TFE Hotels’ spirited team of ‘Q-urators’ has officially opened the doors of the brand-new and exotically colourful Quincy Hotel Melbourne, along with a rooftop bar and two new eateries set to transport guests mind and spirit (if not body) direct to South East Asia.
To complement Quincy’s vibrant fusion of ‘best of’ Aussie lifestyle with the exotic sights, sounds and flavours of Southeast Asia, last week the hotel officially launched two new restaurants– Salted Egg and SingSong, headed up by Executive Chef, Adam Woodfield, and The Q (both stylish bar and elevated Club Lounge) on the hotel’s rooftop.
SingSong eatery offers bubble tea and coffee blends in the morning and Asian-inspired spritzes and bite-sized treats in the evening, flowing through the Lobby to outdoor laneway dining. You’ll find zesty rooftop bites and cocktails with a lofty outlook over Melbourne’s CBD at The Q Bar and Club Lounge on Level 28 (shared by a glistening lap pool); and, for the pièce de resistance, Salted Egg, complete with bespoke bar and authentic South-East Asian menu, spanning the whole of Level one.
Rolling out a vibrant, red carpet (or, in Quincy’s case, a bunch of giant orange balloons) welcome to the most curious of social urbanites on Flinders Lane in the nation’s hip-and-happening capital, Quincy Melbourne Hotel General Manager, Christian Price says what sets the hotel apart as ‘an experiential hotel like no other’ is delightfully two-fold.
“We call it anticipatory hospitality,” Christian explains, of a bold new precedent set by the ‘Aussie metamorphosis’ of Far East Hospitality’s quirky-cool brand, out of Singapore. “We want to know what makes our guests tick long before they walk through our doors, providing VVIP service minus the fuss or over-the-top fanfare.”
Best described as an entertainment precinct, Quincy Hotels Australia’s debut property promises an extraordinary escape from the everyday, teleporting all who enter to an exciting new world, full of colour and spice, without needing to leave one of the world’s most celebrated cities.
Shaking up an upbeat and Q-uriously offbeat blend of experiences, the striking 29-storey, glass-fronted hotel – complete with lively laneway and rooftop bars – purposely invites meaningful connection at every touch point, via thoughtful spatial design, playful interiors, tactile artwork, and an extraordinary focus on ‘out-of-the-ordinary’ foodie adventures.

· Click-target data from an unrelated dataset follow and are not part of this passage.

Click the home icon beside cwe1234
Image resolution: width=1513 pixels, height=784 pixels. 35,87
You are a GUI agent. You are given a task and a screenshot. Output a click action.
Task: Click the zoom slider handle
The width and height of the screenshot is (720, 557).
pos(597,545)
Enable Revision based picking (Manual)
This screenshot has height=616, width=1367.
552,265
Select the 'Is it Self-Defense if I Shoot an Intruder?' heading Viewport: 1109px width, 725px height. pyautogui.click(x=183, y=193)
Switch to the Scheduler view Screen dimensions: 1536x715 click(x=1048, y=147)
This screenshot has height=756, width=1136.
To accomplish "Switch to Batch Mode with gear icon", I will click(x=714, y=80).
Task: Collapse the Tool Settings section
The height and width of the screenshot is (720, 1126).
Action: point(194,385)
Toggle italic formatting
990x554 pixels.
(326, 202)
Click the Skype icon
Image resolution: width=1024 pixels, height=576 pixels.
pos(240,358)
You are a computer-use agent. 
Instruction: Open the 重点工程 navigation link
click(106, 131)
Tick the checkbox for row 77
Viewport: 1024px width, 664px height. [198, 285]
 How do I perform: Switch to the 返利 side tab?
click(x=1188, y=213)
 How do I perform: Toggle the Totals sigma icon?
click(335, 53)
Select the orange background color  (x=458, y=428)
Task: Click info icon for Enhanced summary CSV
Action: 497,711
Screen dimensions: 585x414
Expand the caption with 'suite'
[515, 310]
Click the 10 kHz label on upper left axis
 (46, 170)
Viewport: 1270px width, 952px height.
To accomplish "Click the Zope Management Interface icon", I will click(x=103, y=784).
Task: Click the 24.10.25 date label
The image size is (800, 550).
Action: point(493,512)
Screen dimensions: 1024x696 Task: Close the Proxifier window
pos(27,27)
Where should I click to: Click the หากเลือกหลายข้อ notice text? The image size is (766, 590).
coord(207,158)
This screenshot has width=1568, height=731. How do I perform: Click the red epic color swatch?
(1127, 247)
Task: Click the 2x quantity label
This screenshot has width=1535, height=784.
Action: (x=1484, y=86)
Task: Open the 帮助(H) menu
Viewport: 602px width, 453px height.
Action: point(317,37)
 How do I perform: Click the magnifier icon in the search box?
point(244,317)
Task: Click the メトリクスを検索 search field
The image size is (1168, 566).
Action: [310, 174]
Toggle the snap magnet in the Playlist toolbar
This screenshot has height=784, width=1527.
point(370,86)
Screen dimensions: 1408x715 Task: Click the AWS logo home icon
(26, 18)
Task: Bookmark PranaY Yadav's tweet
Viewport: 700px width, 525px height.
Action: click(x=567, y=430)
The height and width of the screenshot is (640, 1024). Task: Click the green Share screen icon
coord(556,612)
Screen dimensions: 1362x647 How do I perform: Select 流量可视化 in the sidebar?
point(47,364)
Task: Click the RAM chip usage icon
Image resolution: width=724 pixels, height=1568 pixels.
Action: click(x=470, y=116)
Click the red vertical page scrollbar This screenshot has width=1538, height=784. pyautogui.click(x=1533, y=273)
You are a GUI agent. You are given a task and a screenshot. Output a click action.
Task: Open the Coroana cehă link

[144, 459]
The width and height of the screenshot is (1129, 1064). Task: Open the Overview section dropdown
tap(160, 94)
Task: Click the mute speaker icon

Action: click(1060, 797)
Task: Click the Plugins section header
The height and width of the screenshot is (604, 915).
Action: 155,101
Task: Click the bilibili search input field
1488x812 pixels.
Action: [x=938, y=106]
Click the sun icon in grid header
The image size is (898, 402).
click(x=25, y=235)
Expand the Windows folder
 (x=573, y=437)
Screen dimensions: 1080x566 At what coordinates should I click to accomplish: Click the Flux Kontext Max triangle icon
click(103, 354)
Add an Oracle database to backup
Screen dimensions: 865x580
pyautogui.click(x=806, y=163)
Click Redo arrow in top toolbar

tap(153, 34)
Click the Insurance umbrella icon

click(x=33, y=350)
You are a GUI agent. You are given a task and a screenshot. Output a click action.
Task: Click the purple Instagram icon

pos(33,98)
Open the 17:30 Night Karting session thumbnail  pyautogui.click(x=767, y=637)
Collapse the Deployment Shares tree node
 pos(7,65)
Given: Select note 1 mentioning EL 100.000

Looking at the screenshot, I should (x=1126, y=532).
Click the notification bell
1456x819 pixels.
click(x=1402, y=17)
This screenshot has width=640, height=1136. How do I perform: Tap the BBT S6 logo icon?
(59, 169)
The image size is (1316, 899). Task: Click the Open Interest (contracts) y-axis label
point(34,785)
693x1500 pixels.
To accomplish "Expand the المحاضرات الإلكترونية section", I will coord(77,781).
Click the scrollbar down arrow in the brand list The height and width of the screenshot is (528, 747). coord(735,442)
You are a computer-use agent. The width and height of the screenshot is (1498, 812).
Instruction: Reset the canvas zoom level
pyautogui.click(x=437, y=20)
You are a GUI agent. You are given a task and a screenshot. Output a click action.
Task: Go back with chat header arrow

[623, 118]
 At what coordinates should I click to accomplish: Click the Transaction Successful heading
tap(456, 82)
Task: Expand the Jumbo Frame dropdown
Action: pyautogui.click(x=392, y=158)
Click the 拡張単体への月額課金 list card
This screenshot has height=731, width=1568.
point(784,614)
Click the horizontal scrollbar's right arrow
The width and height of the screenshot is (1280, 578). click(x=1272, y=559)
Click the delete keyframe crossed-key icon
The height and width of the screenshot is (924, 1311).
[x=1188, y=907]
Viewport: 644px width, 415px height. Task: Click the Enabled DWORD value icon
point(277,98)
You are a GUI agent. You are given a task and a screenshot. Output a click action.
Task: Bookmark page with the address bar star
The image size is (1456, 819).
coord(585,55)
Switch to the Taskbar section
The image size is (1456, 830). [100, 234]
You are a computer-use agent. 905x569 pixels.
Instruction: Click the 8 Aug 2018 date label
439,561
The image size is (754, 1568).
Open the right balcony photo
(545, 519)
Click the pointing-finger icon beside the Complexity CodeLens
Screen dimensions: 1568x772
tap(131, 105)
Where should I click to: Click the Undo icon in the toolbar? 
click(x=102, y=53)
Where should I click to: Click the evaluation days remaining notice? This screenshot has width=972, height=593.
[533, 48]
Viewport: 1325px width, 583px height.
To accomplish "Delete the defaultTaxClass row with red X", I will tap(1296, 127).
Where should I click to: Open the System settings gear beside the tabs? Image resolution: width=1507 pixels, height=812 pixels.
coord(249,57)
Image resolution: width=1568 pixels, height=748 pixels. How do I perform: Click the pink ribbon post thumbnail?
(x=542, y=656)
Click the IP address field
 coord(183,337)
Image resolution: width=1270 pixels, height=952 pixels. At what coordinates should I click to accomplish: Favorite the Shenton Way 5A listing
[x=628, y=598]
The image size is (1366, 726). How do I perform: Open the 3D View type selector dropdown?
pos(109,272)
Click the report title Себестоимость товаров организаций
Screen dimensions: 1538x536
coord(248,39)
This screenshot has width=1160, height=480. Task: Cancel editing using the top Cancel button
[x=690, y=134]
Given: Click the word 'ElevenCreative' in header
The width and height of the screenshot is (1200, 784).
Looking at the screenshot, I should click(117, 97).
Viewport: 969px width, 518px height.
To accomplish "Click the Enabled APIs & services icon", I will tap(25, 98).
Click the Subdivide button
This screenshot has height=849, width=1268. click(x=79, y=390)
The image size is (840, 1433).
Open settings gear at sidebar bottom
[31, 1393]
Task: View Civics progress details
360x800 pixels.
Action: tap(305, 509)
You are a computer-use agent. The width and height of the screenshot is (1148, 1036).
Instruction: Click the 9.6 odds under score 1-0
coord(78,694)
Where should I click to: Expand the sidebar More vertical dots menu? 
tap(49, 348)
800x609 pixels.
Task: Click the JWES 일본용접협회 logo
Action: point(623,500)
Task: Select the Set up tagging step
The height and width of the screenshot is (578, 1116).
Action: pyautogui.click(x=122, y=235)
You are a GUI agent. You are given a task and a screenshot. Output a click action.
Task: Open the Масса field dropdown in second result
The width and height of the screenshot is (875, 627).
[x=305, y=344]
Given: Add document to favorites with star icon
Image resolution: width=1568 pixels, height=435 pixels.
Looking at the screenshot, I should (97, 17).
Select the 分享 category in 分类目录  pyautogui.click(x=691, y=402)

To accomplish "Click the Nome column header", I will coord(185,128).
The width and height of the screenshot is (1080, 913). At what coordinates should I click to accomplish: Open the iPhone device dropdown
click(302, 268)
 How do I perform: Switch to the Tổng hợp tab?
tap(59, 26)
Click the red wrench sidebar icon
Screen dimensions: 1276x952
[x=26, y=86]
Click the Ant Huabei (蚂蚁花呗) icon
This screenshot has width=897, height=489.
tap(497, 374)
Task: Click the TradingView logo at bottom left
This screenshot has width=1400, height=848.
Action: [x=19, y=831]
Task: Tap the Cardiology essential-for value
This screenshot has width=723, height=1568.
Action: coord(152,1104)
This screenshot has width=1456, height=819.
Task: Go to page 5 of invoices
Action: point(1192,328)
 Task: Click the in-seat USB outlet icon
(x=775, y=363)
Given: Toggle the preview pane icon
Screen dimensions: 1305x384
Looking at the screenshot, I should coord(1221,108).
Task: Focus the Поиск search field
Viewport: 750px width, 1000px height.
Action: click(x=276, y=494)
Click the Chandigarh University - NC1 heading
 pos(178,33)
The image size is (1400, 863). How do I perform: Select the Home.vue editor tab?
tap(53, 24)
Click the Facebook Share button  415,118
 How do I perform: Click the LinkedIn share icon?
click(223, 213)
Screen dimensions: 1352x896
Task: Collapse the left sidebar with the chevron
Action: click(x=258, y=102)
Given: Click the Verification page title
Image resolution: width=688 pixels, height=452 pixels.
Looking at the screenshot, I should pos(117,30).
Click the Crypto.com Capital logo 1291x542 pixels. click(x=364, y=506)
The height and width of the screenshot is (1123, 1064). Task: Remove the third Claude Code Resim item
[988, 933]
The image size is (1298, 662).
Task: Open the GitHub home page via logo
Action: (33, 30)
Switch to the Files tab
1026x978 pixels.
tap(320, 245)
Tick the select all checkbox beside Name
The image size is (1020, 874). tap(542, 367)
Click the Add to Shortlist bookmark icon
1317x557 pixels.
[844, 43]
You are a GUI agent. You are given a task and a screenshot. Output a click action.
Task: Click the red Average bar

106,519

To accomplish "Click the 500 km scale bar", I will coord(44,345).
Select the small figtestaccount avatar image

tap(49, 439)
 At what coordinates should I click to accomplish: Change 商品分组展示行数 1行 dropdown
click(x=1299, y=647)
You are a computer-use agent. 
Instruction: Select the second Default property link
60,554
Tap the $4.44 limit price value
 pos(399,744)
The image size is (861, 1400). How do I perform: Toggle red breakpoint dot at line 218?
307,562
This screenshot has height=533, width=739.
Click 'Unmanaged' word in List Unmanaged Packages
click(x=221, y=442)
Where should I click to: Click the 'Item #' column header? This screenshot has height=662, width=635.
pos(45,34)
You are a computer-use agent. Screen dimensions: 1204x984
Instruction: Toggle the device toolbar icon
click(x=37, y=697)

The 241-room boutique property – which punches well above its weight in the upper midscale hotel category – raises the bar on accessible high-end luxe. Unabashedly celebrating ‘individuality’; treating every guest like a VVIP in the delivery of surprisingly bespoke service before demand.
Surprise moments like arrival cocktails that supersede check-in (requiring a simple QR scan); complimentary ‘pillow menus’ tailored to individual tastes; minibars stocked with kombucha, fresh coconut water and dried Queensland mango; in-room kids’ games or ‘adult’ cooking and cocktail classes (Quincy Sling, anyone?); and pop-up hallway tables laden with ‘help yourself’ cocktails or mocktails to brighten every day. Quincy guests can even ‘take home’ gourmet dog treats for their ‘best friends’.
In another surprise, Quincy Melbourne’s room keys double as ‘golden tickets’ to the city’s on-trend hotspots or secret haunts – providing ‘surprise and delight’ perks like cocktails on the house, complimentary Uber codes or, for families, free access to local attractions.
“For every guest, we’ll always have three or four exclusive options tailored to experiences they love, with a focus on F&B, music, and the arts,” said Christian.
“All of our guests will also get exclusive gin tastings at Four Pillars distillery in the Yarra Valley – and, yes, of course, we can take care of organising a day trip. We want to make Quincy Melbourne a fun experience, where no two days – or stays – are ever the same. Like an entertainment complex with rooms attached!”
Did you know? True to brand, Quincy Melbourne’s 241 rooms have their own personalities. Boldly colour-blocked and blessed with floor-to-ceiling views, they go by the names Celestial (standard rooms), Caledonian (deluxe rooms) and Hosier (club rooms and suites).
Proving walls really do talk, each style tells the story of a famous Melbourne laneway. Celestial rooms pay homage to the arrival of Melbourne’s first Asian immigrants in the mid-19th century; Caledonian rooms revel in colourful music heritage (including birth of St Jerome’s Laneway festival); while Hosier rooms need little introduction, named after Melbourne’s most Insta-worthy laneway (home to street art that won a Lonely Planet poll as Australia’s top cultural attraction in 2008).